Yeah, there are test to compare the Sen, SPEC, PPV, NPV - since in theory all you are doing is comparing percentages. However, your gold standard is likely the same thing you are testing it against. Your issue will be in regards to false negative, but perhaps you say those are likely trivial fractures that are clinically relevant and will self-resolve, but you have to acknowledge you Specificity and NPV estimate may be off. Your Sen and PPV can also be off if you are using the test as the gold standard, if there is an artefact in the image.
Hi firstly wow thank you seem to be quite knowledgeable in this area.

So I’m specifically looking at patient post relocation of the knee looking for associated fractures. So I’m doing a retrospective study, so my pool of patients will be all those with a confirmed dislocation on initial x-ray that have gone on to have imaging of the knee post relocation. They won’t be any control patients as such.

Yes every patient in my pool had test A and B. The fractures were definitely/originally diagnosed using test A+B as it has such a high sensitivity and specificity there isn’t really a better way of testing for it other than autopsy. Yes you hit the nail on the head my study will have limitation because as you say Test A and B combined doesn’t have 100% sens and spec and therefore test A or B will just be a percentage of this.

Yes I’m using 10% of the images to be assigned to every radiologist so I can assess inter rater reliability. We call that Computer aided diagnosis and it will be the future but not available just yet.

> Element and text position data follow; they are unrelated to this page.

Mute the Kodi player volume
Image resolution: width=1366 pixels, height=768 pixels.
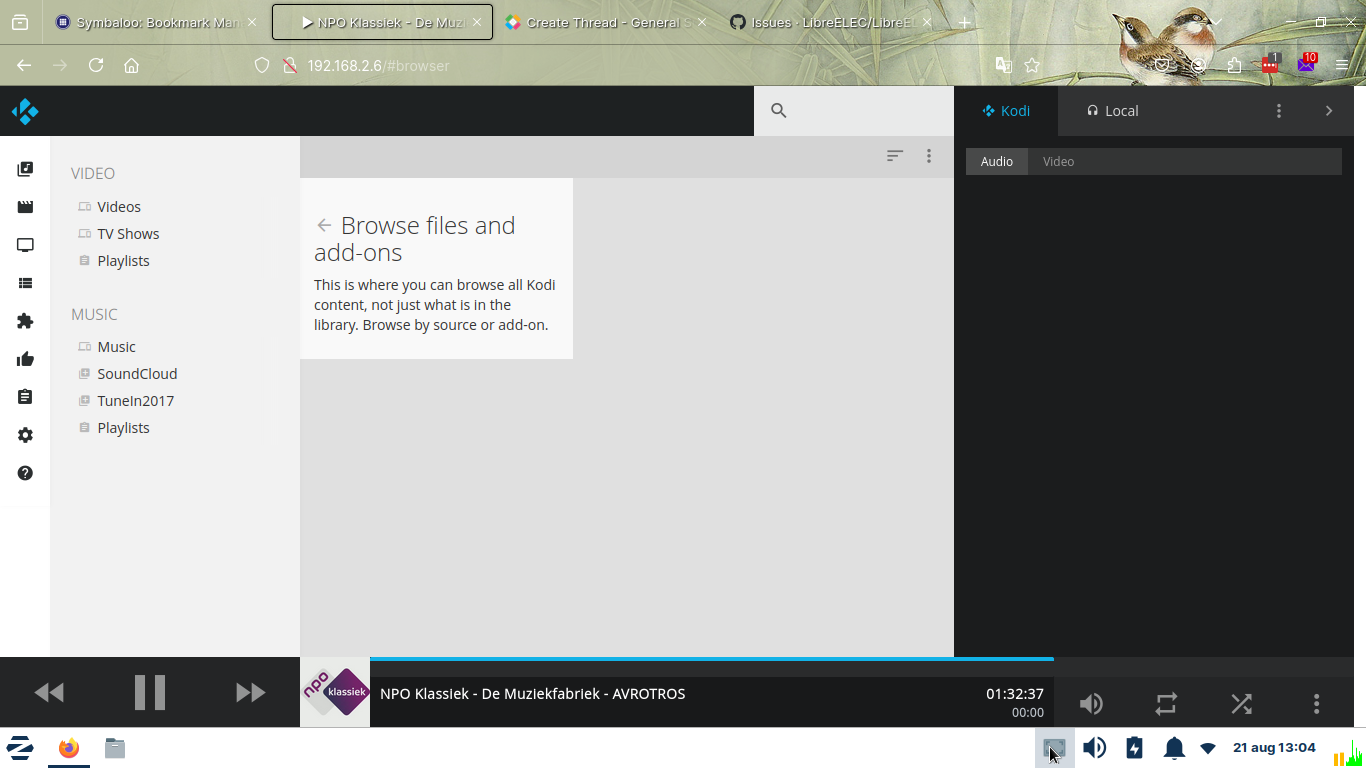click(1091, 704)
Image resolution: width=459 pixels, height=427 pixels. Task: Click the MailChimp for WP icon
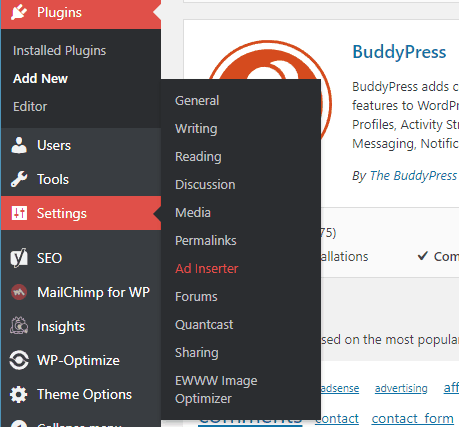(19, 292)
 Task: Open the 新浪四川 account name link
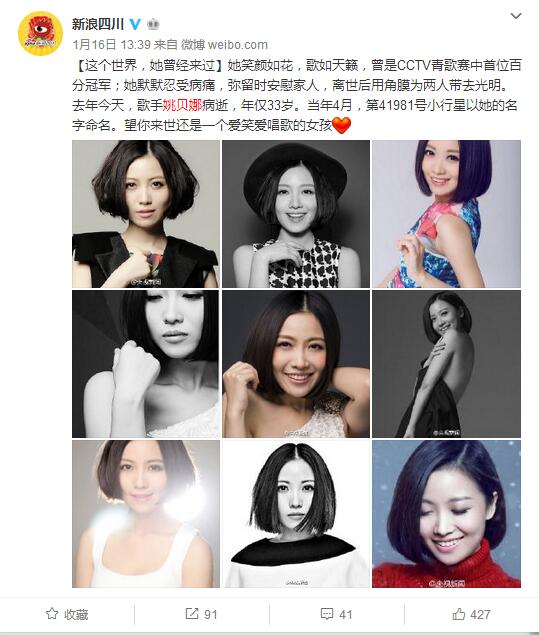point(98,25)

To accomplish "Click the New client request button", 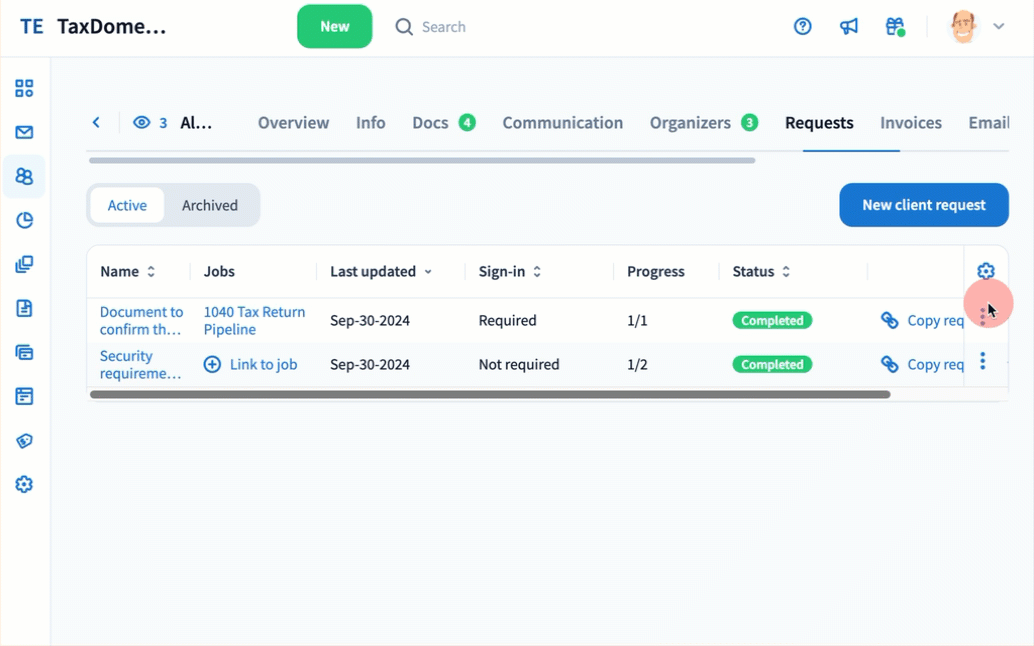I will pyautogui.click(x=923, y=205).
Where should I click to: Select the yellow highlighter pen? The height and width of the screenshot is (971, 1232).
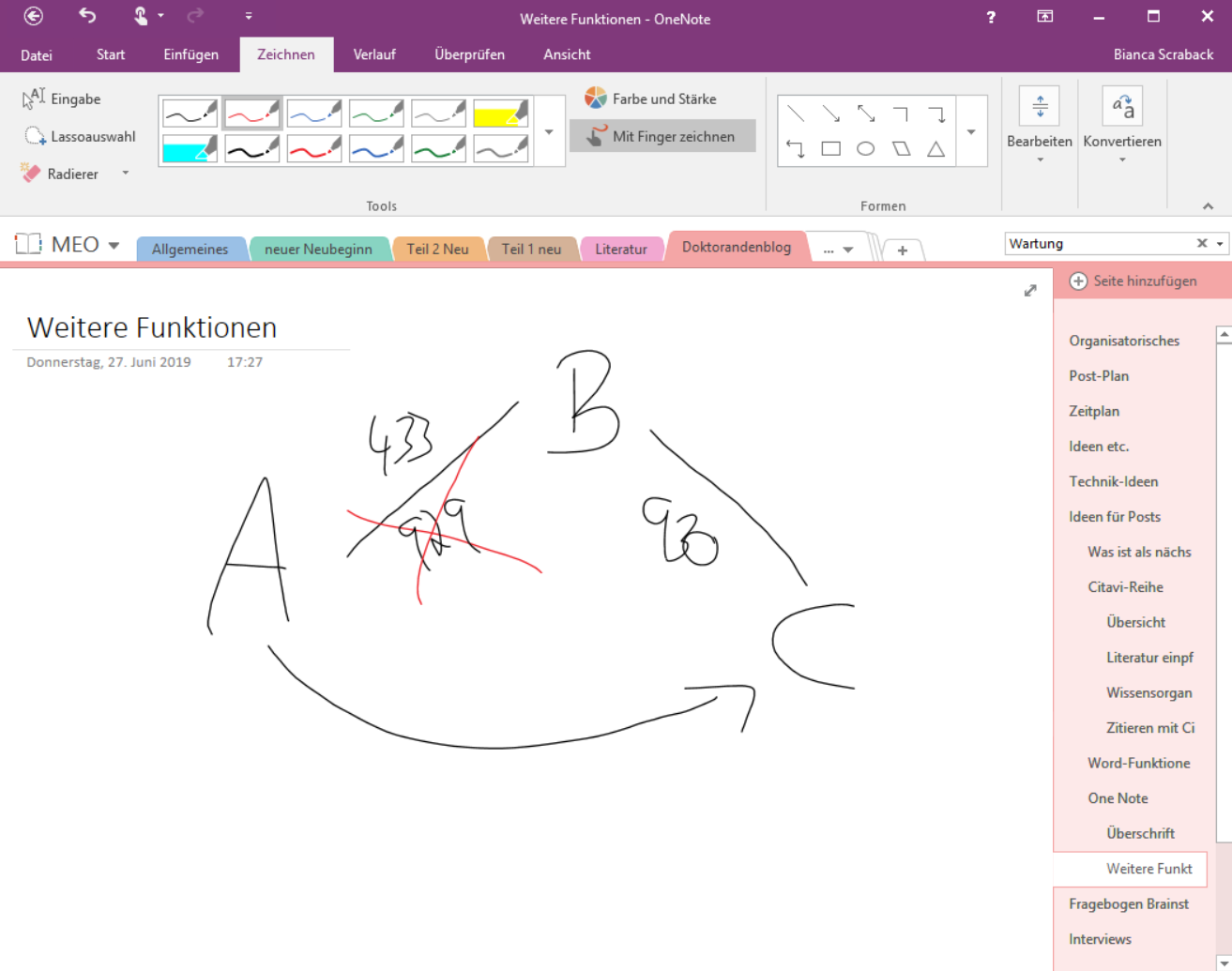pyautogui.click(x=500, y=112)
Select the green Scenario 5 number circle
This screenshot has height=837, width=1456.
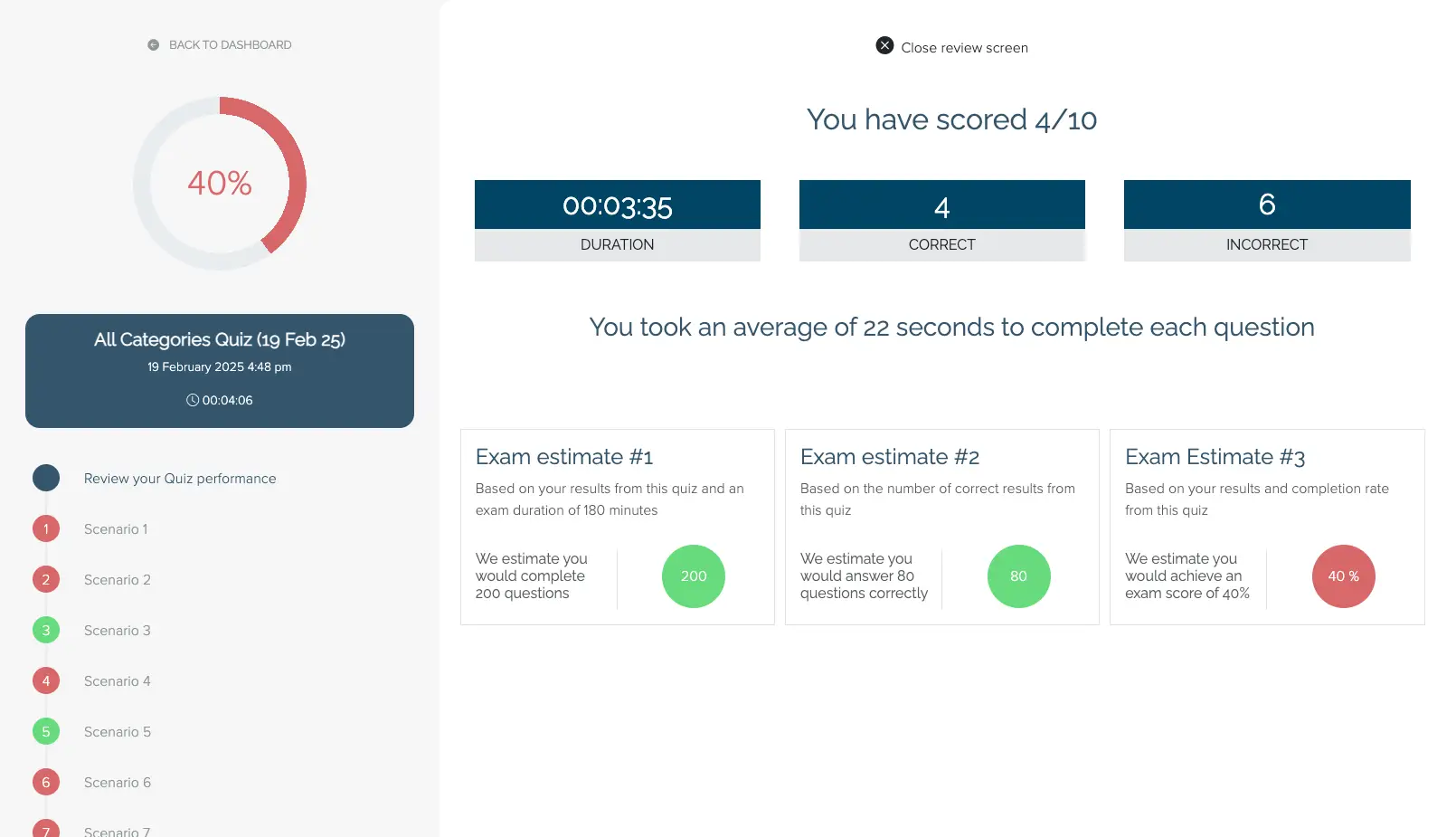[46, 731]
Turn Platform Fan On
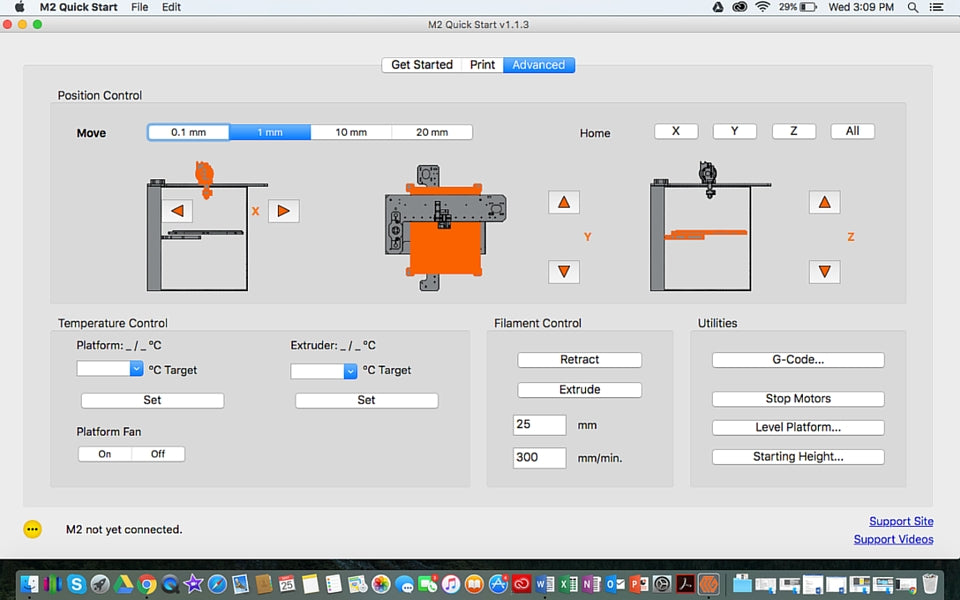The width and height of the screenshot is (960, 600). pos(105,454)
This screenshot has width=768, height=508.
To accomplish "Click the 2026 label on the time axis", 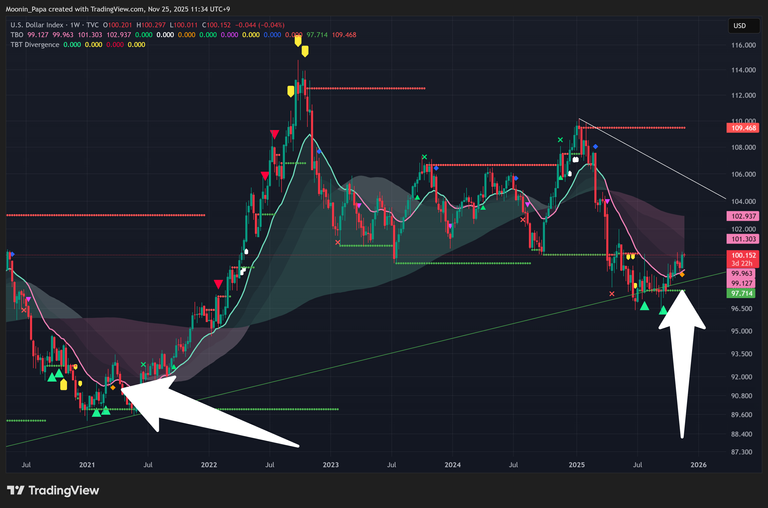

So yes I have to assume that I have 0 false negatives and 0 False positives for A+B, however like to you said it would be reasonable to say the missed fractures on the A+ B would be very minimal and likely insignificant. If I had a Gold standard that was accessible that would be a lot easier but I only have access to the retrospective images, unfortunately patients tend to resist autopsy while still living.

How would I statistically compare A or B vs A+B combined in terms of sensitivity and specificity? I can work out the TP,TN,FP,FN in a 2x2 table for A or B compared to A+B and then work out the confidence intervals. The issue comes when say A+B spots two fractures and say Test A only spots 1 fracture but misses the other. Is that a true positive and a false negative at the same time and therefore is it reasonable to call it a false negative overall. There doesn’t seem to be much literature guidance on doing this.

The images will be reviewed to ensure they are optimal with no movement artefact.